November 11, 2004

Bigger Isn’t Better

by Michael Mateas · , 8:16 pm

UC Riverside isn’t the only place discussing GTA: San Andreas. This last Monday, in the Experimental Game Lab at Georgia Tech, we held a group play-session and discussion of the game (part of the Game Night series we’ve started in the lab). At our next Game Night we’re discussing Fable: we want to compare two recent, large open-world games back-to-back.

The discussion left me feeling disappointed with San Andreas. With all the positive reviews, I had expectations for an even higher-agency GTA III experience. While there are some hilights (the rhetoric of poverty implied in only being able to eat crappy fast food, the character-appropriate accessorizing, the gang reputation system), I actually felt like I had less agency in this game than in previous installments. The fundamental gameplay is almost identical to GTA III: now the game is just really really big, with a simple RPG stats system attached.

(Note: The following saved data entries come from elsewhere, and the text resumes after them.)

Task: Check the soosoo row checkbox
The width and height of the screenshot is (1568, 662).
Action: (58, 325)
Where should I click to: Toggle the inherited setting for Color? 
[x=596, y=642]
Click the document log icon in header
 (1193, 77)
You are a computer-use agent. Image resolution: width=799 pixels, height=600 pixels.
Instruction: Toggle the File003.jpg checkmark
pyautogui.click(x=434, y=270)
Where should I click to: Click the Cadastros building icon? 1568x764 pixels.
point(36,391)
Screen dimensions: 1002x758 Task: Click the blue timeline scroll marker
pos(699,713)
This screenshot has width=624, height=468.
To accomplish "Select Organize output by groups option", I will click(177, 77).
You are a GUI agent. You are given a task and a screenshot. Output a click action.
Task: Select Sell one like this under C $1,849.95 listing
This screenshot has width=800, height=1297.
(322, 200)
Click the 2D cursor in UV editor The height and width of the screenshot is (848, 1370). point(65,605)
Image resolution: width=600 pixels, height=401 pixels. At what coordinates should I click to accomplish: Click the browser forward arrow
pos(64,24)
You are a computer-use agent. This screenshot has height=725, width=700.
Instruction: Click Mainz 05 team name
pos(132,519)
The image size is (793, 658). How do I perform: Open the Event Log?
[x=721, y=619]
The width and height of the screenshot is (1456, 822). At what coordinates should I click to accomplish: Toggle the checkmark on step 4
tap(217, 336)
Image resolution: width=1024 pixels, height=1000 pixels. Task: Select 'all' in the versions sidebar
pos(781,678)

The effect of a really-big world, with most of the buildings being facades that you can’t enter and that have no game-specific function, combined with characters you can’t really effect (ok, you can kill them or increase your reputation with your own gang) made the world empty and hollow – there’s no reason to really do anything. Sure, joyriding is fun, but I’ve already been joyriding for two previous games. Now I want more. Particularly, after three installments, the lack of more sophisticated NPC interactions is really starting to bother me. Some examples:

Matt said that one of the things he likes about open-world games like San Andreas is the lack of edges. The world has no edges; it’s impossible to fall off. I countered that there are lots of edges; every NPC is a cliff you fall off when they respond in an entirely predictable, mechanical, context-free way. The physical space is large and relative edge free, but the social space is tiny, hemmed in on all sides by edges. Sure, you can spend the 5 or 10 minutes to drive to the top of a mountain, find a parachute, and jump off. But, as a gameplay mechanic, this feels like an endless hunt for easter eggs. You can hide a lot of easter eggs in a huge virtual world. And while easter egg hunting has a long and venerable history (as recent examples, look at any of the crazily detailed guides for Zelda Windwaker or Kingdom Hearts, two games I’ve played somewhat recently, and no, I didn’t exhaustively search for all the secrets), I don’t see how it has any legs as a fundamental game design approach. What’s the next installment: a continent with hundreds of large, empty cities in which all the inhabitants act exactly the same, except now you can go to Cape Canaveral and carjack the space shuttle?

On the way home, Ian and I chatted about why San Andreas felt disappointing. Part of the problem is that, while GTA III introduced a major design innovation, San Andreas feels like more of the same (a lot more of the same). Without being able to bring more life to the world, richer NPC interactions, dynamic, generative mission (story) structures, and long range effects of your actions, there’s nowhere for large open-worlds to go. Bigger is not better.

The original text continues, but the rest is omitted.